OpenShift MCP Server
A Model Context Protocol (MCP) server for OpenShift diagnostics and troubleshooting.
Features
Storage Tools
- Storage Analysis:
get_cluster_storage_report- comprehensive report of ephemeral storage usage on nodes, including top pod consumers. - Deep Forensics:
inspect_node_storage_forensics- deep analysis of disk usage on a specific node, checking for unused images and container writable layers. - PV Capacity:
check_persistent_volume_capacity- monitor persistent volume usage across namespaces with configurable thresholds.
Monitoring Tools
- Resource Balance:
get_cluster_resource_balance- analyze CPU and memory resource distribution across nodes. - Pod Restarts:
detect_pod_restarts_anomalies- identify pods with excessive restart counts within a time window. - GPU Utilization:
get_gpu_utilization- track GPU usage and identify idle GPU resources. - Inspect GPU Pod:
inspect_gpu_pod- runnvidia-smiinside a GPU-enabled pod to view real-time process and memory details. - Check GPU Health:
check_gpu_health- check for GPU hardware errors (XID) and throttling events across the cluster. - vLLM Metrics:
get_vllm_metrics- monitor vLLM inference server performance metrics (throughput, queue size, cache usage).

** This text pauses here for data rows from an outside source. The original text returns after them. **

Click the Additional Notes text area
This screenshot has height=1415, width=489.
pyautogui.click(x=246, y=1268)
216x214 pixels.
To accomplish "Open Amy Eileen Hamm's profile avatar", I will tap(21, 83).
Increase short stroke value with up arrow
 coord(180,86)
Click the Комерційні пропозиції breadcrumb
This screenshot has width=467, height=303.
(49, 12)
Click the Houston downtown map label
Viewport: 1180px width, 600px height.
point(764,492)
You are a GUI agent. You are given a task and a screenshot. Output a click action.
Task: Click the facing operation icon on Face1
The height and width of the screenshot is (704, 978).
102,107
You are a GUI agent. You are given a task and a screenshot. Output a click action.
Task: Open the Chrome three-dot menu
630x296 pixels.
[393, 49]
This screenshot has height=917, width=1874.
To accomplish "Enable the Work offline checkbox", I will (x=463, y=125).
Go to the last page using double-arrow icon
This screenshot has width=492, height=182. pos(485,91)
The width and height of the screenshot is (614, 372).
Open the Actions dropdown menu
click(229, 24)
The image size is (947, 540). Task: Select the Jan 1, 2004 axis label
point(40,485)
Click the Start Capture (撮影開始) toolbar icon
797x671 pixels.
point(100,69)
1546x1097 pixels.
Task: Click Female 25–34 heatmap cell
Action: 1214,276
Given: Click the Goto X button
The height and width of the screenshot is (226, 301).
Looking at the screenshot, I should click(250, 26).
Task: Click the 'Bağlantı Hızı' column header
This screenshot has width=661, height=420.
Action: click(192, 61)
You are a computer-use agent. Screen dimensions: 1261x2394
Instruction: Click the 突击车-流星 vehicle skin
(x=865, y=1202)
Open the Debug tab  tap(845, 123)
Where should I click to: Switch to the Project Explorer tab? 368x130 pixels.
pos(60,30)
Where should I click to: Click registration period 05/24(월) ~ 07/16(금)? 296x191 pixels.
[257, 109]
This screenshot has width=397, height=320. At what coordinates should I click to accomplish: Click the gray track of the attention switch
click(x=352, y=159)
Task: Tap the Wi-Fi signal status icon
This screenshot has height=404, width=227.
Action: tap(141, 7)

All monitoring tools use Prometheus metrics via OpenShift route for real-time cluster observability.
Pod Diagnostics Tools
- Pod Logs:
get_pod_logs- retrieve and analyze logs from a specific pod, with support for previous container logs, tail limits, and time-based filtering. - Pod Diagnostics:
get_pod_diagnostics- comprehensive health check of a pod including status, conditions, container states, restart counts, and issue detection.
Installation
# Using uv (recommended)
uv tool install .
# Or pip
pip install .
Configuration
This server relies on the oc command line tool.
- Ensure
ocis installed and in your PATH. - Ensure you are authenticated (
oc login ...) to your target cluster before running the server.
MCP Client Configuration
Configure the MCP server in your Claude Desktop or Gemini CLI settings:
{
"mcpServers": {
"openshift-tools": {
"command": "uv",
"args": ["run", "openshift-mcp-server"]
}
}
}
Example Usage
Once configured, you can ask questions like:
"Give me a summary of storage usage for all nodes"
"Check GPU utilization in the cluster"
"Diagnose pod health for my-app-pod in production namespace"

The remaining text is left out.